La faute à la hausse des taux !

Quand il y a une famine, les gros maigrissent, les maigres, eux, meurent ! Il en va de même pour l’économie. Les riches s’appauvrissent, certes, mais peuvent largement survivre. Les pauvres, eux, n’ont plus que la peau sur les os, et c’est exactement ce qui est en train de se passer avec les pays émergents, aux monnaies fragiles.

Les taux montent aux États-Unis, et ce qui était prévisible est en train de se passer. L’argent quitte les « petites » économies. Les monnaies périphériques s’effondrent. Le dollar ? La monnaie américaine, mais le problème du reste du monde.

Charles Sannat: “Voilà pourquoi le krach obligataire va avoir lieu et pourquoi il est inéluctable.” Selon Alan Greenspan, la plus grande bulle obligataire de tous les temps est sur le point d’éclater !

Quand les États-Unis augmentent les taux américains, ils drainent des milliards chez eux, des milliards qui manquent aux autres économies.

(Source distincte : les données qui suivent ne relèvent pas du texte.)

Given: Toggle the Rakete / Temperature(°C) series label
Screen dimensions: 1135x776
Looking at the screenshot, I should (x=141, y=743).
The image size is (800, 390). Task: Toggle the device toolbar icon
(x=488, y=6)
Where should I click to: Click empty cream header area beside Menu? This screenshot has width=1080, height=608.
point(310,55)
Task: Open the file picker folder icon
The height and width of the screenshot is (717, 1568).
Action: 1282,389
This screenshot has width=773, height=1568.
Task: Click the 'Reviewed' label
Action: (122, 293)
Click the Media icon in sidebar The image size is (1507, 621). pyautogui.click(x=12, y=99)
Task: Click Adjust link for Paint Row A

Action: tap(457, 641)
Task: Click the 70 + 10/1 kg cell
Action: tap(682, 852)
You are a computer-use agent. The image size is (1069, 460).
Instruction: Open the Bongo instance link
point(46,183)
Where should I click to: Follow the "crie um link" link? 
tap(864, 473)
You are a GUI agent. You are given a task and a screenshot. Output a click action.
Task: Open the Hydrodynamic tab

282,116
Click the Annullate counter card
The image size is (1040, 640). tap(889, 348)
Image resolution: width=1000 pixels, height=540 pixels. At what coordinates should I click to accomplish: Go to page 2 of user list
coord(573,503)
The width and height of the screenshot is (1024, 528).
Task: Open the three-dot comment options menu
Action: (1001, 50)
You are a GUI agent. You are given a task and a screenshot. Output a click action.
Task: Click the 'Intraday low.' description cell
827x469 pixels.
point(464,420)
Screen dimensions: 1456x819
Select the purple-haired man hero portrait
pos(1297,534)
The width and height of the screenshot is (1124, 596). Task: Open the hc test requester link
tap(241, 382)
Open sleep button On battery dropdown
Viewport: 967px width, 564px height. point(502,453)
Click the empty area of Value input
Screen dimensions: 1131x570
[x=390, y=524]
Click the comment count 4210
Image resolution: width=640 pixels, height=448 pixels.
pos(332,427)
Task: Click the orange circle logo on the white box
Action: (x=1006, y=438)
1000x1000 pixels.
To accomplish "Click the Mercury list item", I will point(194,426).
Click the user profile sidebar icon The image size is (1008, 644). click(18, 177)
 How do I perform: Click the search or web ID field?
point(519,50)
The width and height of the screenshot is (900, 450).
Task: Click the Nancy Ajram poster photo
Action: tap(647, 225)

Regardez bien ce qu’il se passe sur les émergents, sur les pays d’Amérique latine, c’est précurseur de gros problèmes monétaires à venir.

Charles SANNAT

Source: insolentiaeVoir les précédentes interventions de Charles Sannat

Un commentaire

  1. Pour en finir avec ces crises à répétition, il conviendrait d’éliminer les structures supranationales mises en place après les Accords dé Bretton Woods (Les capacités de nuisance du FMI sont analysées par  »Un ancien assassin économique » John Perkins).
    1)Il faut d’abord que les Etats reprennent leur droit régalien de  »battre et émettre monnaie ». (abolition de la loi Pompidou-Rostchild de Janvier.1973).
    2) Prendre conscience de la situation dans laquelle nous nous trouvons à savoir:
    Aujourd’hui, sur le plan de la théorie économique, la doctrine du Néo-libéralisme, défendue dans le monde par le Groupe de Bilderberg, qui réunit l’élite mondiale de la Finance, du monde économique, de la politique, et des représentants des médias, et en France par l’Institut Montaigne, émanation du précédent, ou par la Commission Trilatérale, est attaquée par les économistes de la Nouvelle École Classique qui défendent des hypothèses comportementales sensiblement différentes. Pour les nouveaux classiques, les anticipations sont rationnelles, les agents raisonnent en termes réels et ne peuvent être leurrés par une politique monétaire expansionniste qui sera donc inefficace à court terme comme à long terme. Ajoutons que pour bien des critiques, la conception friedmanienne de la liberté pose quelques problèmes, notamment en matière de liberté des mœurs. Paul Karagan (1953-….), Prix Nobel d’économie 2008 et tenant du Néo-Keynésianisme partisan d’une synthèse des idées classiques et des idées de Keynes, et très critique envers les idées de Friedman, qualifie celles-ci « d’absolutisme du laissez-faire ».
    Le retour à  »l’économique » chassant la  »chrématistique » peut nous amener à étudier l’aventure du ‘’billet colonial’’, une solution pour le monde Occidental ? En 1763, Benjamin Franklin18 (1706-1790) s’est rendu au Royaume- Uni où on lui posera une question sur la soudaine prospérité des colonies d’Amérique. Il répondit :’’C’est très simple, dans nos colonies, nous émettons notre propre monnaie, appelée ‘’billets coloniaux’’, que nous émettons en proportion des besoins du commerce et de l’industrie. Ainsi les produits passent très facilement des mains des producteurs à ceux des acheteurs. En créant de cette manière notre propre papier-monnaie et en garantissant son pouvoir d’achat, nous (le gouvernement) n’avons pas besoin de payer d’intérêts à qui que ce soit » (Citation prise dans le livre de Hong Bing Song, la Guerre des monnaies, la Chine et le Nouvel Ordre Mondial, p.59).